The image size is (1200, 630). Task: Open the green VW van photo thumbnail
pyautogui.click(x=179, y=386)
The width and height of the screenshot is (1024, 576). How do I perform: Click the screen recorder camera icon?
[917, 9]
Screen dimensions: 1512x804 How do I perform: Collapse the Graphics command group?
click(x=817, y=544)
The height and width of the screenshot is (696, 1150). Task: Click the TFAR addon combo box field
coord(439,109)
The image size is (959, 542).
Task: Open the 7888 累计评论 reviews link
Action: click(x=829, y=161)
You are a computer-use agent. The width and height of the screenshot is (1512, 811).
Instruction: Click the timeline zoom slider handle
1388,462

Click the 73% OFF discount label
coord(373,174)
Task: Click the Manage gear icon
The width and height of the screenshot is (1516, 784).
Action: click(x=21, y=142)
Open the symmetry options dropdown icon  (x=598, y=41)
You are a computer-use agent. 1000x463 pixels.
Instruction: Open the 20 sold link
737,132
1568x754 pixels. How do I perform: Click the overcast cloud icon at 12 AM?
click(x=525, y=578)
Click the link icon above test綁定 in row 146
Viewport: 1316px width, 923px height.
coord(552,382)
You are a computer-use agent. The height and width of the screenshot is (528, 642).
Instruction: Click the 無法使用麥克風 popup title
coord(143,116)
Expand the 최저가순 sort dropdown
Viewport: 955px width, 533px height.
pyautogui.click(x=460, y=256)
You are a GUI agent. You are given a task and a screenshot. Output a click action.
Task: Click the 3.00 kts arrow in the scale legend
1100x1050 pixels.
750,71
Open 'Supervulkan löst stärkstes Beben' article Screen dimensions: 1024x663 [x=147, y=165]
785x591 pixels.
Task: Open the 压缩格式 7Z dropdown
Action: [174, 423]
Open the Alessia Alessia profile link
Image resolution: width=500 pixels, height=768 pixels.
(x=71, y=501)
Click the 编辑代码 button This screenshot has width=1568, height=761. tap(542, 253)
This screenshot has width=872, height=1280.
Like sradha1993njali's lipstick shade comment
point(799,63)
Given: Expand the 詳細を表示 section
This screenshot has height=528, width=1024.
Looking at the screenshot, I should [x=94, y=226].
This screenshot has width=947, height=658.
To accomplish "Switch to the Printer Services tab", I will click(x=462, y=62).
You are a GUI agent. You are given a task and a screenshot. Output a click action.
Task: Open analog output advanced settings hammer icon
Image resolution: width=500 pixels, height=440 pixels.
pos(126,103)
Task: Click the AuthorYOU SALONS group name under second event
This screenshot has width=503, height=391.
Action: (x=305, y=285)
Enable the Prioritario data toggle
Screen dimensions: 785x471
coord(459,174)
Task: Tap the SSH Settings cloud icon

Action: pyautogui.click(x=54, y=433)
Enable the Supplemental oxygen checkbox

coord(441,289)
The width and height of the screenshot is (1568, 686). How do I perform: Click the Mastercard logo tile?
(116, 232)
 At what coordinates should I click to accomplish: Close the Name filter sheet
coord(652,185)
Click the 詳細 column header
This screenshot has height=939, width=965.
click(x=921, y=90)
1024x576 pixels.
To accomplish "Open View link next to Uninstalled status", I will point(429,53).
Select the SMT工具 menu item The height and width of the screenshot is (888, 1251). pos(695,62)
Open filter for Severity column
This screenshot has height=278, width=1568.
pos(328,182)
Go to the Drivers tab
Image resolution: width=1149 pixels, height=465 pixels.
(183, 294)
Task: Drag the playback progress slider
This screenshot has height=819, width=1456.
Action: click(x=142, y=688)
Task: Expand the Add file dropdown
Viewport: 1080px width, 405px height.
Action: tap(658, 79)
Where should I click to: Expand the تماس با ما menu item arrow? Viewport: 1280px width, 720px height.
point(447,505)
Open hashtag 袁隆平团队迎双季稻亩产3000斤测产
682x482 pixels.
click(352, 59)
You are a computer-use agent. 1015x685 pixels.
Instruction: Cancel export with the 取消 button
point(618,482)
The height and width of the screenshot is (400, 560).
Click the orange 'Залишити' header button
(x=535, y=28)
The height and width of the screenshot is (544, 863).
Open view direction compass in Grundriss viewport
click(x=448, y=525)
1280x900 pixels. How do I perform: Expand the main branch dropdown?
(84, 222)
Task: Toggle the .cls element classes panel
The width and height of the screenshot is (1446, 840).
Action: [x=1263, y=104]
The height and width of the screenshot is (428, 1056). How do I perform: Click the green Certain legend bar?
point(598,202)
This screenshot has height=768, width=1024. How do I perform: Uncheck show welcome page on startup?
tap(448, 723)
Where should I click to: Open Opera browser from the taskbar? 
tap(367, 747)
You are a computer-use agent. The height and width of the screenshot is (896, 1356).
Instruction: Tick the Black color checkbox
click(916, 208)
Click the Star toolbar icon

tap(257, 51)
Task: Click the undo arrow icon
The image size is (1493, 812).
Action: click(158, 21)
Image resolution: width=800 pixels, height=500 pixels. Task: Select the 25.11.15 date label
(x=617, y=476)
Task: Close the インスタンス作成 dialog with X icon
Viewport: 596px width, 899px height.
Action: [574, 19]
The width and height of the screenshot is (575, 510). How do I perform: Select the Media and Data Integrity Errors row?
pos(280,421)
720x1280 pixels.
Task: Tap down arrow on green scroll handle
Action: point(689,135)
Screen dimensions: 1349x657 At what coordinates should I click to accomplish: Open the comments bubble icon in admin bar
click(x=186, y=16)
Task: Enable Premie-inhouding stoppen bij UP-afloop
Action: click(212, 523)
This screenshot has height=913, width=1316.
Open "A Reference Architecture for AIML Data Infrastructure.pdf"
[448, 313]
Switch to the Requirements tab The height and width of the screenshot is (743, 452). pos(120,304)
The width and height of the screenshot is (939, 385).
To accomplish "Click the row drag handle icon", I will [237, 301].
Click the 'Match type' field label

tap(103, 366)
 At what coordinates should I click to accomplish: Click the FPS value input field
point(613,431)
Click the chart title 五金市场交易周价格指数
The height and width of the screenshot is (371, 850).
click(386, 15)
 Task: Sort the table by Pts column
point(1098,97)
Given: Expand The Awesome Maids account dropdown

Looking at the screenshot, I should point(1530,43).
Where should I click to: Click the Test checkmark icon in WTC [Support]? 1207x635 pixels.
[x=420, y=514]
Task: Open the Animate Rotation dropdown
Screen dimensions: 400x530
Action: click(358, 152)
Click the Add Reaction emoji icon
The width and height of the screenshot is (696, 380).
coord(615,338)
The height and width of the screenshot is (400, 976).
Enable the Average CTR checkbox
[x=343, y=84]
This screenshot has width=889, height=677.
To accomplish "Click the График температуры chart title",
════════
*WORK ITEM*
Reproduce the entries exactly, but only from their first line to the line holding "Open the symmetry", with that last line kept.

*EXERCISE OUTPUT*
The image size is (1200, 630). Task: Open the green VW van photo thumbnail
pyautogui.click(x=179, y=386)
The width and height of the screenshot is (1024, 576). How do I perform: Click the screen recorder camera icon?
[917, 9]
Screen dimensions: 1512x804 How do I perform: Collapse the Graphics command group?
click(x=817, y=544)
The height and width of the screenshot is (696, 1150). Task: Click the TFAR addon combo box field
coord(439,109)
The image size is (959, 542).
Task: Open the 7888 累计评论 reviews link
Action: click(x=829, y=161)
You are a computer-use agent. The width and height of the screenshot is (1512, 811).
Instruction: Click the timeline zoom slider handle
1388,462

Click the 73% OFF discount label
coord(373,174)
Task: Click the Manage gear icon
The width and height of the screenshot is (1516, 784).
Action: click(x=21, y=142)
Open the symmetry options dropdown icon  (x=598, y=41)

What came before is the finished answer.